I guess that take volumes that Oneok has at Belvieu or some shape of that is what I'm imagining. Is there a basis negotiated into those kind of agreements? Is that already been anticipated? Or do you just do that at market? How does that work?
Recognize that the agreement that we have, obviously, ONEOK has the pipe today, OHLP pipe today, and then they've got their announcement of their Elk Creek pipe. Practically speaking, it's my understanding that the current pipe is virtually full, so the additive of Varell Creek pipe provides the transportation leg to move the barrels to the various marketplaces. For us, we dispute it as a transportation exchange. We're delivering barrels at the Bakken and over time an increasing amount of volumes will be redelivered back to us at our fractionator.
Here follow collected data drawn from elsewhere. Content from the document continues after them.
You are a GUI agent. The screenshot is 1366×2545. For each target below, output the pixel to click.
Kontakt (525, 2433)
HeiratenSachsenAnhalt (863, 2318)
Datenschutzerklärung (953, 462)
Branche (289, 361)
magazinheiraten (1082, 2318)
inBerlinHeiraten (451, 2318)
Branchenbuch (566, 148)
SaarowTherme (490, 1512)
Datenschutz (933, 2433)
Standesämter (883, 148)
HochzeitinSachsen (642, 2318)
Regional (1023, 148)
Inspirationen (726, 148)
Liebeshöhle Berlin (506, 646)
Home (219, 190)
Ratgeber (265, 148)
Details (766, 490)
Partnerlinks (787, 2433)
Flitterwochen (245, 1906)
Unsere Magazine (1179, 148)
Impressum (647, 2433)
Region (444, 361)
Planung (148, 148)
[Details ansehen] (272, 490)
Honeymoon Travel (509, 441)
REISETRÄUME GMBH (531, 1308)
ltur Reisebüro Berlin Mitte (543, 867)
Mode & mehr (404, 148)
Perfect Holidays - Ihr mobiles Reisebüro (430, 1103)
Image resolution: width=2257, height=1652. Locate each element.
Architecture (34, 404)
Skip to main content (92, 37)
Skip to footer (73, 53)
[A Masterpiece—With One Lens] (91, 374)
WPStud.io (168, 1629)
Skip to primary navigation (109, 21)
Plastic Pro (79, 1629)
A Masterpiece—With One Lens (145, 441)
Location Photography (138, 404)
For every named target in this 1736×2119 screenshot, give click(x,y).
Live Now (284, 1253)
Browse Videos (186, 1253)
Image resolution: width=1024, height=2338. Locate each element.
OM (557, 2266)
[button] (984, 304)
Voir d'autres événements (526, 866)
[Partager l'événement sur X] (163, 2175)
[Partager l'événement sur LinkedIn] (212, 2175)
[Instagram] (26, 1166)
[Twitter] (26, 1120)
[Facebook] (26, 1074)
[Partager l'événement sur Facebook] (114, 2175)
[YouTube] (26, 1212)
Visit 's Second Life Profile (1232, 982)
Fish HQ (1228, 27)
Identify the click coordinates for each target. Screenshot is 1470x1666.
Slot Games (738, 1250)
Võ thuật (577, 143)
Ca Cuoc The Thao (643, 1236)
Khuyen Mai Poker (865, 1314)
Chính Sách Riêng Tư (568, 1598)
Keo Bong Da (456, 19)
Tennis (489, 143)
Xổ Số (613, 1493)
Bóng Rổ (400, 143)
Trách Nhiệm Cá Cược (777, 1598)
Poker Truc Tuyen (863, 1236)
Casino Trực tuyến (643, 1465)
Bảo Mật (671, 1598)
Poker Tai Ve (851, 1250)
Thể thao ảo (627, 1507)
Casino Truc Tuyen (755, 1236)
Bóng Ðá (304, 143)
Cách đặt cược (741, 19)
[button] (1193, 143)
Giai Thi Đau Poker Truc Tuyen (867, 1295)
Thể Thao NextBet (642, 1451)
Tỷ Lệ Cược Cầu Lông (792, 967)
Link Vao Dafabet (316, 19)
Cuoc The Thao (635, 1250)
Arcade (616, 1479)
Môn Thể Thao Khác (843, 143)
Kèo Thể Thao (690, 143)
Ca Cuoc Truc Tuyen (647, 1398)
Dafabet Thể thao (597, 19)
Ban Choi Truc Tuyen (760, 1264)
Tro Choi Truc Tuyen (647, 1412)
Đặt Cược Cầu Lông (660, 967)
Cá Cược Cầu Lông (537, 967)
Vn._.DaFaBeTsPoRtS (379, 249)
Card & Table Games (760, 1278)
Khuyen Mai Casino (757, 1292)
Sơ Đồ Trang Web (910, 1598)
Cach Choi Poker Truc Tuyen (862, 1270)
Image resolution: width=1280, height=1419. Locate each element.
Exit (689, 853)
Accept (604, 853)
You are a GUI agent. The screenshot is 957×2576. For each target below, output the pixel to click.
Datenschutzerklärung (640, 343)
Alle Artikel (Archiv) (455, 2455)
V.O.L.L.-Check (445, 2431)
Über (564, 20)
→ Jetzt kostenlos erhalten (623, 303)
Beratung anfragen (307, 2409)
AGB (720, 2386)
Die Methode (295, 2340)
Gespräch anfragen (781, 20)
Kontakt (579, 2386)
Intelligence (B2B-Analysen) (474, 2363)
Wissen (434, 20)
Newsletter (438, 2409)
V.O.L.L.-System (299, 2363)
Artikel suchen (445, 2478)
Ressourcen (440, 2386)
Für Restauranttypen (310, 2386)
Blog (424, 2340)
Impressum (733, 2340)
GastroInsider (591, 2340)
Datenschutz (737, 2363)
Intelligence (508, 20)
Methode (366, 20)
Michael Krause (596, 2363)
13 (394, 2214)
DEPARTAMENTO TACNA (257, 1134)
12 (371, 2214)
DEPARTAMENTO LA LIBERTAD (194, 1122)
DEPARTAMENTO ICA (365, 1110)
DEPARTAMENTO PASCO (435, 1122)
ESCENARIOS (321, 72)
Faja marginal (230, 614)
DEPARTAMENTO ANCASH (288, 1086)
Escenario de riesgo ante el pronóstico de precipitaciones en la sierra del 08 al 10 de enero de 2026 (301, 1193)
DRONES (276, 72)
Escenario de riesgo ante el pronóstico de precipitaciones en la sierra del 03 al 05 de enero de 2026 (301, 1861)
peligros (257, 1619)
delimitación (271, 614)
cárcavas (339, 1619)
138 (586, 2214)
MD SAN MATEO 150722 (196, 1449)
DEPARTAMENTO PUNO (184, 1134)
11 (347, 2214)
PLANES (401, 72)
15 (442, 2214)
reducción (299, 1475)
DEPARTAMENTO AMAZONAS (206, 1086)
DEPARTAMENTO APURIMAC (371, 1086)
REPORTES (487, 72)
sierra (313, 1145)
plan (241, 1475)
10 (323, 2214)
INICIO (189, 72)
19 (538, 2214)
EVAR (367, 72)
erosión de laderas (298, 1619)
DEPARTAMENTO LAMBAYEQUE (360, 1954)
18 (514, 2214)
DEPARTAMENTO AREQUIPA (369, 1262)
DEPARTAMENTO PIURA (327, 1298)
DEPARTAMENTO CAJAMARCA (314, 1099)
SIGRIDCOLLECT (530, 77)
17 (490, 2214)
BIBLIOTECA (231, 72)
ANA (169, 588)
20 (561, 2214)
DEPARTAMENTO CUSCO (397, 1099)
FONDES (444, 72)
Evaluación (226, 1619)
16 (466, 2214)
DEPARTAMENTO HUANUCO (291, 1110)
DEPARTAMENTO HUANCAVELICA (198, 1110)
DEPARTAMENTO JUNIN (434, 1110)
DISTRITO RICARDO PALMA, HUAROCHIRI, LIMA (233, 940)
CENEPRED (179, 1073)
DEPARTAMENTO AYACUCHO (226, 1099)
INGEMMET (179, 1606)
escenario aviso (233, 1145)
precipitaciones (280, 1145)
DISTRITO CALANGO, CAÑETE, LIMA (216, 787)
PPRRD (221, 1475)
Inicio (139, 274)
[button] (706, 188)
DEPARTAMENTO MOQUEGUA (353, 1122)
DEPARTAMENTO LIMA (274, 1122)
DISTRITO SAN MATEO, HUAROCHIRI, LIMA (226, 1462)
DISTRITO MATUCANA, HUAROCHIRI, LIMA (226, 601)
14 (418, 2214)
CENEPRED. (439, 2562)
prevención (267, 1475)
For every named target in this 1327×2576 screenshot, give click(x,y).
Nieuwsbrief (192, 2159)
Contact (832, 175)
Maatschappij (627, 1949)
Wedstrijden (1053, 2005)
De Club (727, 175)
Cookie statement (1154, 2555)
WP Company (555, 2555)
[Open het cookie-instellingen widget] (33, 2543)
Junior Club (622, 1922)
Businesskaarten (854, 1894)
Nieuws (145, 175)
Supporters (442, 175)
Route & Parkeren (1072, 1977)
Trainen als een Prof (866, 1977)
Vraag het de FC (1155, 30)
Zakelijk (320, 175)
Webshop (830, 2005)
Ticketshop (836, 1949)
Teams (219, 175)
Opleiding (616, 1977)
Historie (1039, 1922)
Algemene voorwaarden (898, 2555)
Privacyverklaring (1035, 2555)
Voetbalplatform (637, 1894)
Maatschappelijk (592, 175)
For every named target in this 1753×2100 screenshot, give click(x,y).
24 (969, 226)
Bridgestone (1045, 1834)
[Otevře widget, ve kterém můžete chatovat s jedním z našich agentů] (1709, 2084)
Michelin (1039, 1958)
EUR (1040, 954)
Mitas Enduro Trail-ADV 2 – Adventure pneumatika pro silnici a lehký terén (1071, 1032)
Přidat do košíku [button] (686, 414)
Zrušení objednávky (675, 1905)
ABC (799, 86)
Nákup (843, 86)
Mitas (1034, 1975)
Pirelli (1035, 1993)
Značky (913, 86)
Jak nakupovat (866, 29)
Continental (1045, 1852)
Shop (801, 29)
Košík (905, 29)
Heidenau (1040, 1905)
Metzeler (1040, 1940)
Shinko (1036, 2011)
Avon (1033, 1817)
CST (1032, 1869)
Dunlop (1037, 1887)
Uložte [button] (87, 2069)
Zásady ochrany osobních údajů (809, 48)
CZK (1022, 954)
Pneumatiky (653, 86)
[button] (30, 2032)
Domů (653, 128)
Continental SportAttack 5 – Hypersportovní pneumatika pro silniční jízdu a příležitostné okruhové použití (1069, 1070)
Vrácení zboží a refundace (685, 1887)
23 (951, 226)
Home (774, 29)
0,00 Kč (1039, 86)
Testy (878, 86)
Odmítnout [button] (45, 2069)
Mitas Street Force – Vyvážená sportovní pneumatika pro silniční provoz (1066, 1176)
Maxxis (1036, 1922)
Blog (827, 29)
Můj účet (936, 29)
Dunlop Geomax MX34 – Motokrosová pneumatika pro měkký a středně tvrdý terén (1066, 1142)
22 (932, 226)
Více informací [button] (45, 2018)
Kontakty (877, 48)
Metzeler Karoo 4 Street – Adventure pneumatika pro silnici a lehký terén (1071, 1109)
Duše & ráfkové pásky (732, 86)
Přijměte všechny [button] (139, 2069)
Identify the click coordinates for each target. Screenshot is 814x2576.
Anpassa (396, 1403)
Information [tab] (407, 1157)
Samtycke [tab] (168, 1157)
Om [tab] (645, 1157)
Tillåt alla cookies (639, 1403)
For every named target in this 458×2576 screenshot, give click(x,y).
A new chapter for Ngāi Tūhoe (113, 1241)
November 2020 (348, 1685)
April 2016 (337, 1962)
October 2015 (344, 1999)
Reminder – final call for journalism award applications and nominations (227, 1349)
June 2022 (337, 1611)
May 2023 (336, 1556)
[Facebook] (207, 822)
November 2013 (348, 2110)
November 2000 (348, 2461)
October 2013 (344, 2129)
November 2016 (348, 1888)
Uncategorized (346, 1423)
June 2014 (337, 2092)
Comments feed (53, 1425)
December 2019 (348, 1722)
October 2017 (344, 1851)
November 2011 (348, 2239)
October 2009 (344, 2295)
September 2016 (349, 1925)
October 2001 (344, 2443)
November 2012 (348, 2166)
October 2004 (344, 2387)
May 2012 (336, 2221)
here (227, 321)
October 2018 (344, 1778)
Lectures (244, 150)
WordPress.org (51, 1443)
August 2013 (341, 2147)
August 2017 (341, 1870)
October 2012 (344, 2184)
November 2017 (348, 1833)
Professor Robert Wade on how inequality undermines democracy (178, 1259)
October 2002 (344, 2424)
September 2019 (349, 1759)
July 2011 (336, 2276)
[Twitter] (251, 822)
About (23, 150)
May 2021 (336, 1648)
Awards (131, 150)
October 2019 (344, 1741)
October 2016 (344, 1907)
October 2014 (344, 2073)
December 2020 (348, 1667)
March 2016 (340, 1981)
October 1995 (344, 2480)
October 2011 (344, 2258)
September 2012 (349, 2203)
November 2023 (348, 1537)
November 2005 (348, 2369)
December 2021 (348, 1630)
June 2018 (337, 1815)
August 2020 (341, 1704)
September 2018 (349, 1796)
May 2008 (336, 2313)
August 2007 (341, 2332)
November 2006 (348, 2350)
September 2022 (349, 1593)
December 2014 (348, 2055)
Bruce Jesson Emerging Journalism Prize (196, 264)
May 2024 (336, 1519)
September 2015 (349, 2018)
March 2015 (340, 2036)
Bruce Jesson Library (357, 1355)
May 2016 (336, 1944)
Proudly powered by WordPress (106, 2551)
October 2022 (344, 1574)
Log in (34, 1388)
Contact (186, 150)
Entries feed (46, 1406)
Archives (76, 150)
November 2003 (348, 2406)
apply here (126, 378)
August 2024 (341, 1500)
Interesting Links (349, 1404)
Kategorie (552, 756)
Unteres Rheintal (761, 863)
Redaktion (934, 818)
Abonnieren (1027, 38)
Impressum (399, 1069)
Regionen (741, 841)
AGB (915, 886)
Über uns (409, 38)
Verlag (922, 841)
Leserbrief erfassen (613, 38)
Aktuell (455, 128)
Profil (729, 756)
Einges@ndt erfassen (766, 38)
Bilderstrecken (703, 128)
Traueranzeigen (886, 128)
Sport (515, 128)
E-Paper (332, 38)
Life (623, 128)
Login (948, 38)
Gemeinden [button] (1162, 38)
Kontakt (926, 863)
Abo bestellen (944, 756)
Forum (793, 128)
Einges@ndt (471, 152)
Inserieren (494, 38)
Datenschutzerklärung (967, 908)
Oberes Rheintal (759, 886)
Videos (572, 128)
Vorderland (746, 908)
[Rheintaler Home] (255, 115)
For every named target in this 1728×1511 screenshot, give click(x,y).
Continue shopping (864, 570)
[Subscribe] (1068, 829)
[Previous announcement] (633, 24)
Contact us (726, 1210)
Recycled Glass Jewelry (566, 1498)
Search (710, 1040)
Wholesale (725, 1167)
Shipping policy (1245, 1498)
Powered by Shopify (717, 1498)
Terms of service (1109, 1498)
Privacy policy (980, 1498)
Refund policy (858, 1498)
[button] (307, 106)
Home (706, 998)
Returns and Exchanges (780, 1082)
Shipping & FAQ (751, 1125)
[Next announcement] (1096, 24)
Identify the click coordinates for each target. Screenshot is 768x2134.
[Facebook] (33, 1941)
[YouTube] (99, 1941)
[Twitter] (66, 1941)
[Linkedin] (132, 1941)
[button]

Not going to get into the settlement prices or how that works, but needless to say, it is beneficial to target to have those volumes at our fractionator.
Okay. That was worth the try. Thanks very much.
Thanks, Dennis.
Thanks, Dennis.
Thank you. And that concludes our question and answer session for today. I'd like to turn the conference back over to the company for any closing remarks.
Thanks, operator, and thanks to everybody on the call this morning. We hope that the additional color in 2018 guidance was helpful. Please feel free to contact Sanjay Jain or any of us to follow-up. Have a good day.
Ladies and gentlemen, thank you for participating in today's conference. This does conclude the program and you may all disconnect. Everyone have a great day.